▸ **Data shown**:
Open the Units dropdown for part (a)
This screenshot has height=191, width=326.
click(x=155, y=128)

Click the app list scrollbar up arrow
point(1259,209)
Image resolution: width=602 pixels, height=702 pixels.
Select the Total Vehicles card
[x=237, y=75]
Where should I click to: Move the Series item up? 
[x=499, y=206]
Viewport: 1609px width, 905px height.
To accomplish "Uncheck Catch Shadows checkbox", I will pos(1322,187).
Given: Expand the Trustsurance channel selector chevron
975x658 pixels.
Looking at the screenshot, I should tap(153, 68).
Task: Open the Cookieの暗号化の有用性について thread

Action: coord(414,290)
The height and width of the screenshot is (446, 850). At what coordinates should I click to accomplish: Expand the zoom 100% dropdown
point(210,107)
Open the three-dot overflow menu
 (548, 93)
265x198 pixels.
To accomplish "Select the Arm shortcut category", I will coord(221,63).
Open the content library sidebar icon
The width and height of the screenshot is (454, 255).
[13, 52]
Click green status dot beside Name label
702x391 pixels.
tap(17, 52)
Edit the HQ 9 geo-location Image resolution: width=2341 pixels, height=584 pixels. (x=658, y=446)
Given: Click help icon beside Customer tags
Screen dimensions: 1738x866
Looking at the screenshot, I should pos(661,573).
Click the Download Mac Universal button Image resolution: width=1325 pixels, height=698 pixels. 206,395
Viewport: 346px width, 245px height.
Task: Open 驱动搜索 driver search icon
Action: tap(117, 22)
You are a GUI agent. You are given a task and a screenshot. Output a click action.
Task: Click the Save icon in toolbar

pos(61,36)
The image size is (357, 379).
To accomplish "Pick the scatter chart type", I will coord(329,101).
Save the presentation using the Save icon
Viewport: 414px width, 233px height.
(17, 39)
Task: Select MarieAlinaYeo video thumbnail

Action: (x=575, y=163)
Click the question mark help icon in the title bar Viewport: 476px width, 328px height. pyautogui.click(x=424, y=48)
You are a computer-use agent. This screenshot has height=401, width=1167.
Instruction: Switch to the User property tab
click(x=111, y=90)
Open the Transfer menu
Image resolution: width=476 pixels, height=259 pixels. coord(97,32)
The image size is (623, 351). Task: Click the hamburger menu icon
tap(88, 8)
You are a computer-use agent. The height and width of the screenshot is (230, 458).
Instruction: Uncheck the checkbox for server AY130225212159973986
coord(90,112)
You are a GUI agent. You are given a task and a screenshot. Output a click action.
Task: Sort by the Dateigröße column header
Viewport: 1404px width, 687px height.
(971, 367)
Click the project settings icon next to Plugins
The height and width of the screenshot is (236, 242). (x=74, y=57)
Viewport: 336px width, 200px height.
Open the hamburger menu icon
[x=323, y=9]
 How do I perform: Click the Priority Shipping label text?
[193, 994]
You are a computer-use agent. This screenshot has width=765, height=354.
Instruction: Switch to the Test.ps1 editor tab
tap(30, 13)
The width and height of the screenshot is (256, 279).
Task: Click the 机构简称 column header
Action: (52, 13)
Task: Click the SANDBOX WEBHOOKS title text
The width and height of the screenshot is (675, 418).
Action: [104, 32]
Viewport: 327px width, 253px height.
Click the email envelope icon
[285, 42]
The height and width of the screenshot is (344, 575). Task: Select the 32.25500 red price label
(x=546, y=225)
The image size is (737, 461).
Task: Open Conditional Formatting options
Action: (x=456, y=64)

▸ **Short problem**: Output every line of the entries above as a JSON array of strings, with one string per line and no strings for blank lines.

▸ **Full solution**:
[
  "Open the Units dropdown for part (a)",
  "This screenshot has height=191, width=326.",
  "click(x=155, y=128)",
  "Click the app list scrollbar up arrow",
  "point(1259,209)",
  "Image resolution: width=602 pixels, height=702 pixels.",
  "Select the Total Vehicles card",
  "[x=237, y=75]",
  "Where should I click to: Move the Series item up? ",
  "[x=499, y=206]",
  "Viewport: 1609px width, 905px height.",
  "To accomplish \"Uncheck Catch Shadows checkbox\", I will pos(1322,187).",
  "Given: Expand the Trustsurance channel selector chevron",
  "975x658 pixels.",
  "Looking at the screenshot, I should tap(153, 68).",
  "Task: Open the Cookieの暗号化の有用性について thread",
  "Action: coord(414,290)",
  "The height and width of the screenshot is (446, 850). At what coordinates should I click to accomplish: Expand the zoom 100% dropdown",
  "point(210,107)",
  "Open the three-dot overflow menu",
  " (548, 93)",
  "265x198 pixels.",
  "To accomplish \"Select the Arm shortcut category\", I will coord(221,63).",
  "Open the content library sidebar icon",
  "The width and height of the screenshot is (454, 255).",
  "[13, 52]",
  "Click green status dot beside Name label",
  "702x391 pixels.",
  "tap(17, 52)",
  "Edit the HQ 9 geo-location Image resolution: width=2341 pixels, height=584 pixels. (x=658, y=446)",
  "Given: Click help icon beside Customer tags",
  "Screen dimensions: 1738x866",
  "Looking at the screenshot, I should pos(661,573).",
  "Click the Download Mac Universal button Image resolution: width=1325 pixels, height=698 pixels. 206,395",
  "Viewport: 346px width, 245px height.",
  "Task: Open 驱动搜索 driver search icon",
  "Action: tap(117, 22)",
  "You are a GUI agent. You are given a task and a screenshot. Output a click action.",
  "Task: Click the Save icon in toolbar",
  "pos(61,36)",
  "The image size is (357, 379).",
  "To accomplish \"Pick the scatter chart type\", I will coord(329,101).",
  "Save the presentation using the Save icon",
  "Viewport: 414px width, 233px height.",
  "(17, 39)",
  "Task: Select MarieAlinaYeo video thumbnail",
  "Action: (x=575, y=163)",
  "Click the question mark help icon in the title bar Viewport: 476px width, 328px height. pyautogui.click(x=424, y=48)",
  "You are a computer-use agent. This screenshot has height=401, width=1167.",
  "Instruction: Switch to the User property tab",
  "click(x=111, y=90)",
  "Open the Transfer menu",
  "Image resolution: width=476 pixels, height=259 pixels. coord(97,32)",
  "The image size is (623, 351). Task: Click the hamburger menu icon",
  "tap(88, 8)",
  "You are a computer-use agent. The height and width of the screenshot is (230, 458).",
  "Instruction: Uncheck the checkbox for server AY130225212159973986",
  "coord(90,112)",
  "You are a GUI agent. You are given a task and a screenshot. Output a click action.",
  "Task: Sort by the Dateigröße column header",
  "Viewport: 1404px width, 687px height.",
  "(971, 367)",
  "Click the project settings icon next to Plugins",
  "The height and width of the screenshot is (236, 242). (x=74, y=57)",
  "Viewport: 336px width, 200px height.",
  "Open the hamburger menu icon",
  "[x=323, y=9]",
  " How do I perform: Click the Priority Shipping label text?",
  "[193, 994]",
  "You are a computer-use agent. This screenshot has width=765, height=354.",
  "Instruction: Switch to the Test.ps1 editor tab",
  "tap(30, 13)",
  "The width and height of the screenshot is (256, 279).",
  "Task: Click the 机构简称 column header",
  "Action: (52, 13)",
  "Task: Click the SANDBOX WEBHOOKS title text",
  "The width and height of the screenshot is (675, 418).",
  "Action: [104, 32]",
  "Viewport: 327px width, 253px height.",
  "Click the email envelope icon",
  "[285, 42]",
  "The height and width of the screenshot is (344, 575). Task: Select the 32.25500 red price label",
  "(x=546, y=225)",
  "The image size is (737, 461).",
  "Task: Open Conditional Formatting options",
  "Action: (x=456, y=64)"
]